Monomorphic ventricular tachycardia (MMVT) is rare in patients with hypertrophic cardiomyopathy (HCM). There are limited data on the utility of catheter ablation for the treatment of MMVT in this population. This study details a series of case reports from multiple centers where combined epicardial-endocardial ablation was performed in a highly selected group of patients with HCM-related MMVT.

METHODS AND RESULTS

The cohort consisted of 10 patients with HCM-related MMVT. Pericardial access was achieved using the percutaneous subxyphoid approach. Epicardial and endocardial ventricular 3D bipolar voltage maps were generated. Ablation sites were identified using a combination of entrainment, activation, late/fractionated potential, and pace mapping. Electrophysiological-identified epicardial scar was present in 8 (80%) patients, endocardial scar in 6 (60%), and no scar in 1 (10%). In the 5 patients with inducible, stable MMVT, 3 cases were successfully terminated with ablation from the epicardium and 1 from the endocardium. The case that failed catheter ablation required surgical cryoablation to abolish the incessant VT. In the remaining 5 patients, 4 underwent epicardial and endocardial ablation of sites with good pace maps and late/fractionated potentials. No ablation was performed in the remaining patient because of noninducibility and lack of identifiable scar.

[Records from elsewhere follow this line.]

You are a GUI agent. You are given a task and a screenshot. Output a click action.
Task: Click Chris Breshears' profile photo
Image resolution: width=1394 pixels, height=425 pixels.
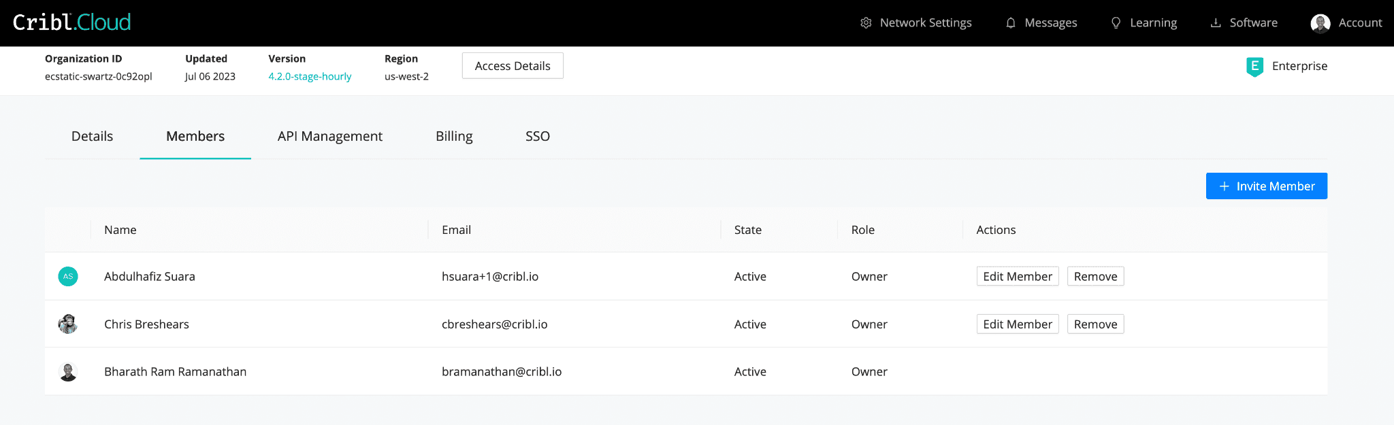[68, 324]
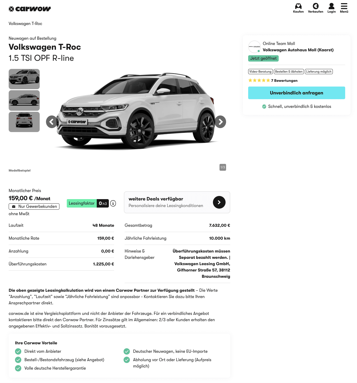
Task: Open Volkswagen T-Roc breadcrumb link
Action: pyautogui.click(x=26, y=24)
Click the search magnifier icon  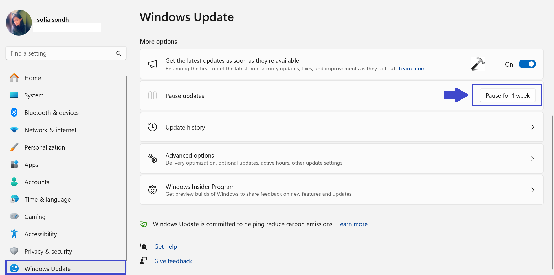[x=119, y=53]
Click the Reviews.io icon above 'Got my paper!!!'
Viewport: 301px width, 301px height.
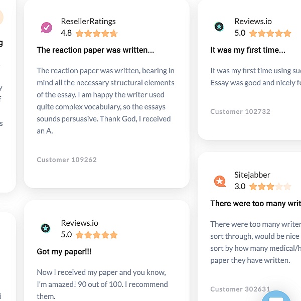(46, 229)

After 37±17 months (limits, 2 to 62 months; median, 37 months), the freedom from recurrent implantable cardioverter-defibrillator shocks was 78% (7/9 patients) in those who underwent ablation.

CONCLUSIONS

In highly selected patients with HCM, combined epicardial and endocardial mapping and ablation is a feasible and reasonably efficacious option for MMVT if refractory to aggressive trials of antiarrhythmic drugs and antitachycardia pacing.